- Task item -
Write out the entries below exactly, but only from the line containing "This screenshot has height=379, width=671." through the line containing "You are a GUI", and without the pictures.

Pixel coordinate grounding data:
■ ■ ■ ■ ■

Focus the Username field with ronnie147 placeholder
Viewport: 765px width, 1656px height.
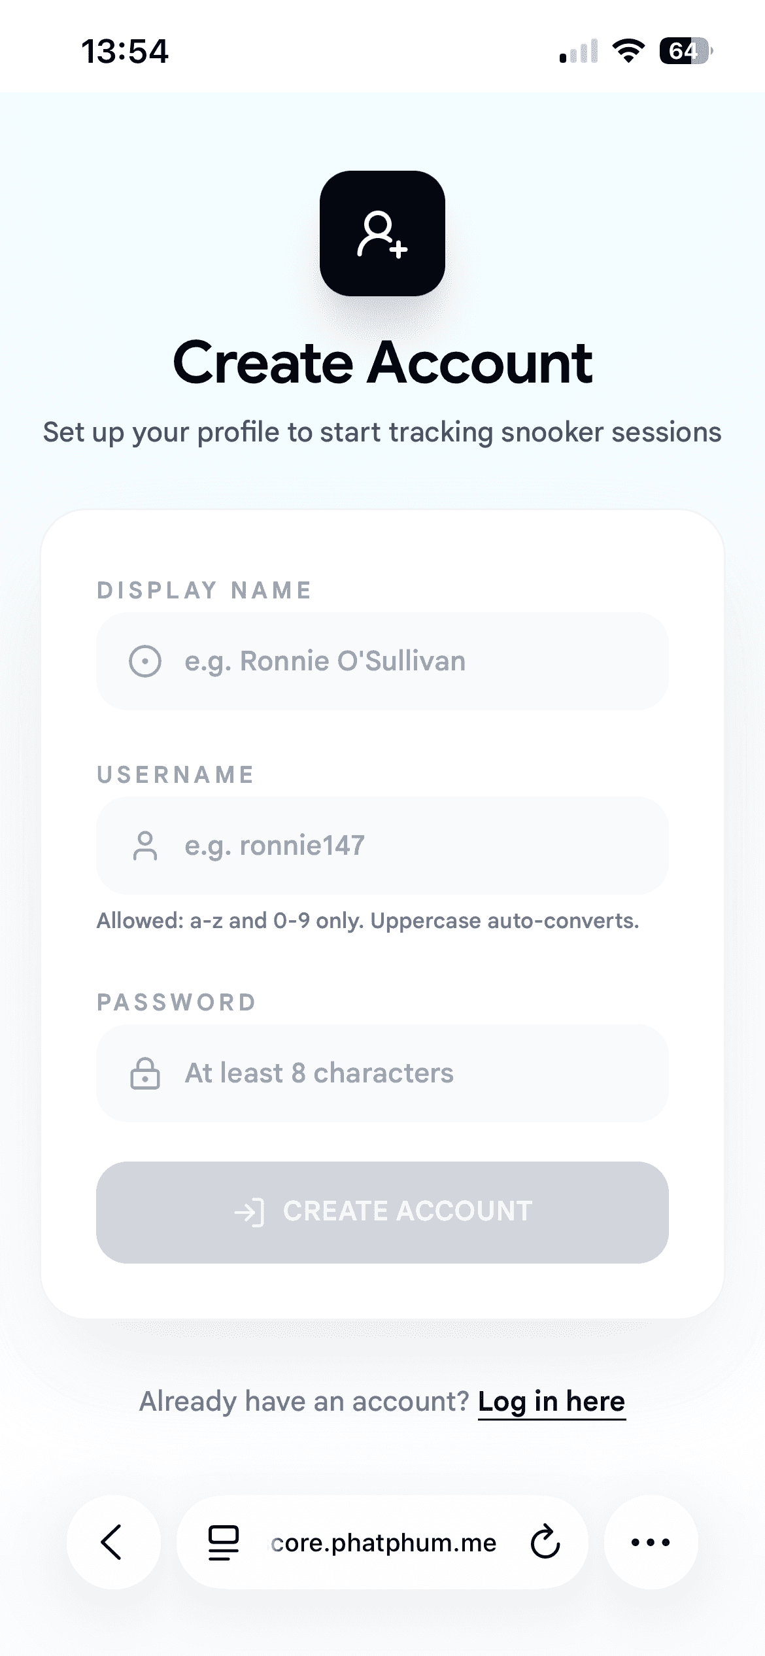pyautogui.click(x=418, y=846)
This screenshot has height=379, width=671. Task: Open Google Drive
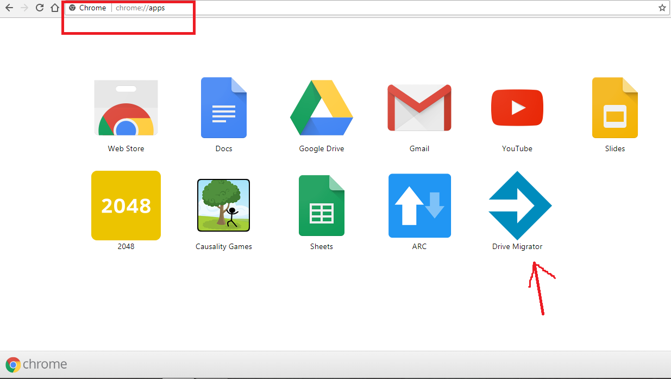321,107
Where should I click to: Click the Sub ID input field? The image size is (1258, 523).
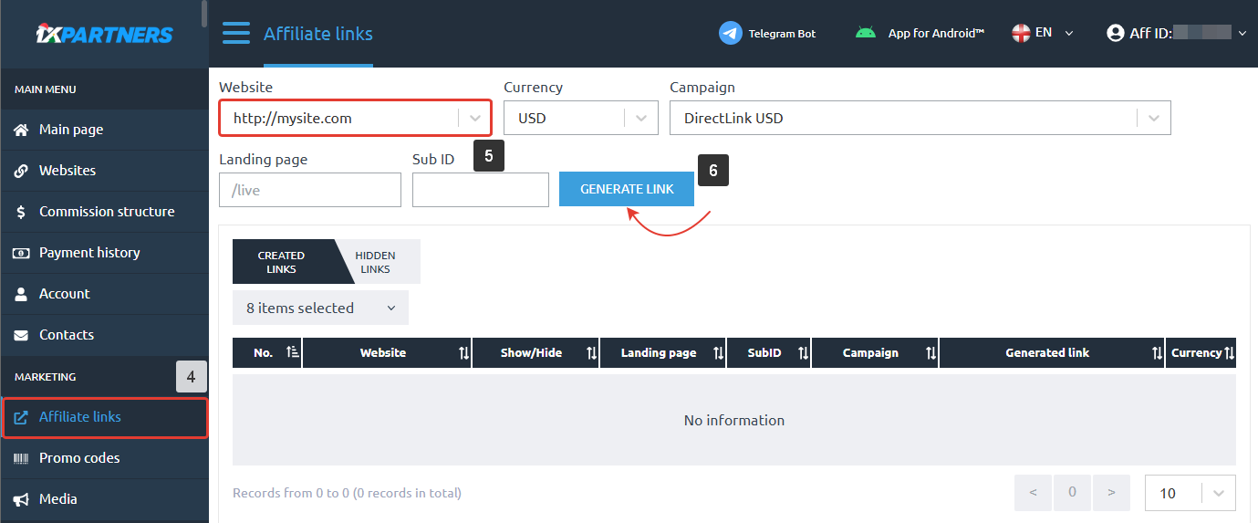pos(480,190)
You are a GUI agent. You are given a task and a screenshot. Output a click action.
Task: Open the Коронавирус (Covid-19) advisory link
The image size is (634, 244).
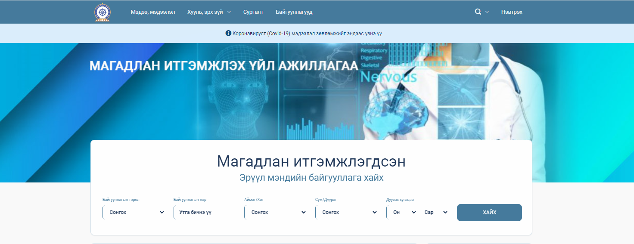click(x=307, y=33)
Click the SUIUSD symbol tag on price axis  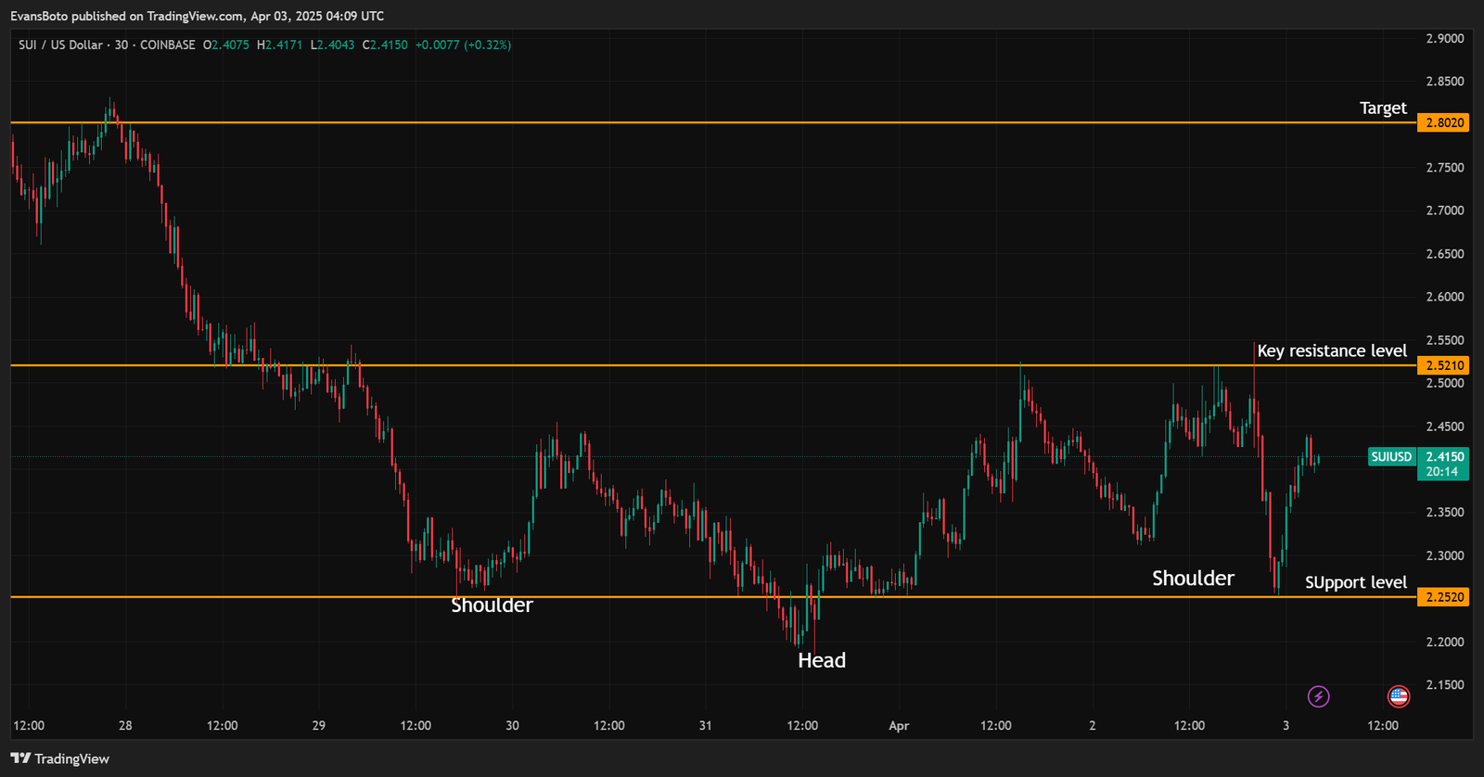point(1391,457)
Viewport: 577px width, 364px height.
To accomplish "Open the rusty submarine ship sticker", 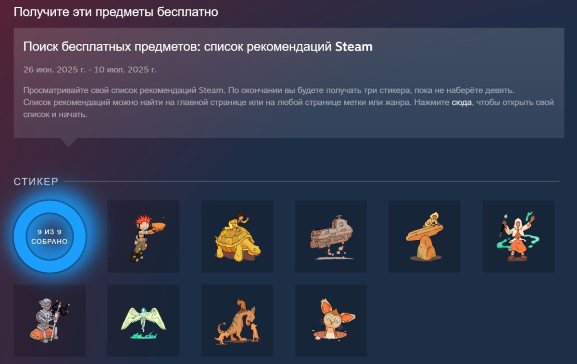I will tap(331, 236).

■ ■ ■ ■ ■

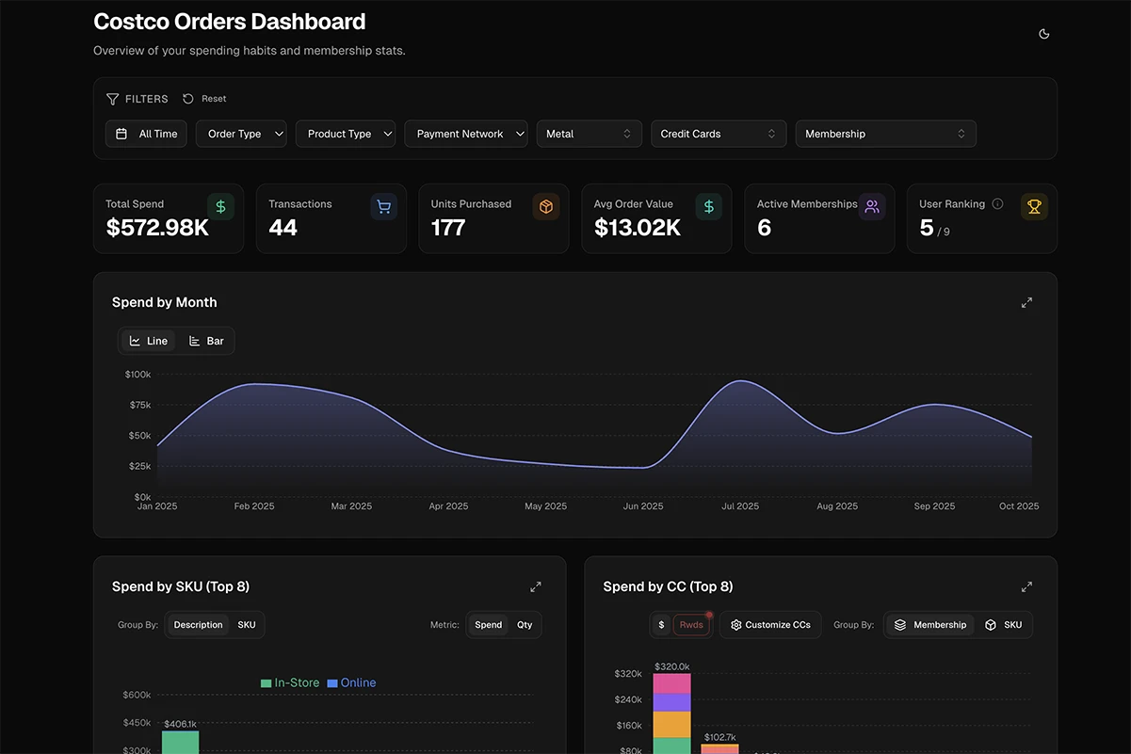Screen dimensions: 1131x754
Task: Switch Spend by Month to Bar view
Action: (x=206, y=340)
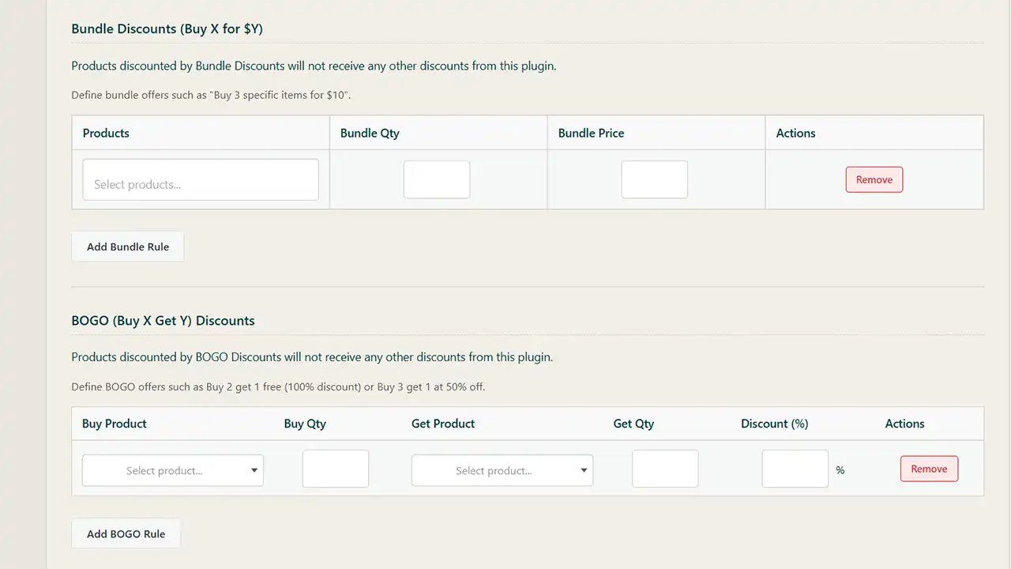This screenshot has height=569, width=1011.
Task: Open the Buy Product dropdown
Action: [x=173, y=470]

■ ■ ■ ■ ■

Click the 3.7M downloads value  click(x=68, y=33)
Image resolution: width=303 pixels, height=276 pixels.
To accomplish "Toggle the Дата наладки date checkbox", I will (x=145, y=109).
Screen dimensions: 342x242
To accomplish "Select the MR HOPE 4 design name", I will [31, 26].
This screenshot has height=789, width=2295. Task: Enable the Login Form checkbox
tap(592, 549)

■ ■ ■ ■ ■

- Solution to this exercise -
This screenshot has height=379, width=671. Task: Open Google Drive
321,107
Where should I click to: Click the Sub ID input field? The image size is (1258, 523).
pos(480,190)
You are a GUI agent. You are given a task and a screenshot. Output a click action.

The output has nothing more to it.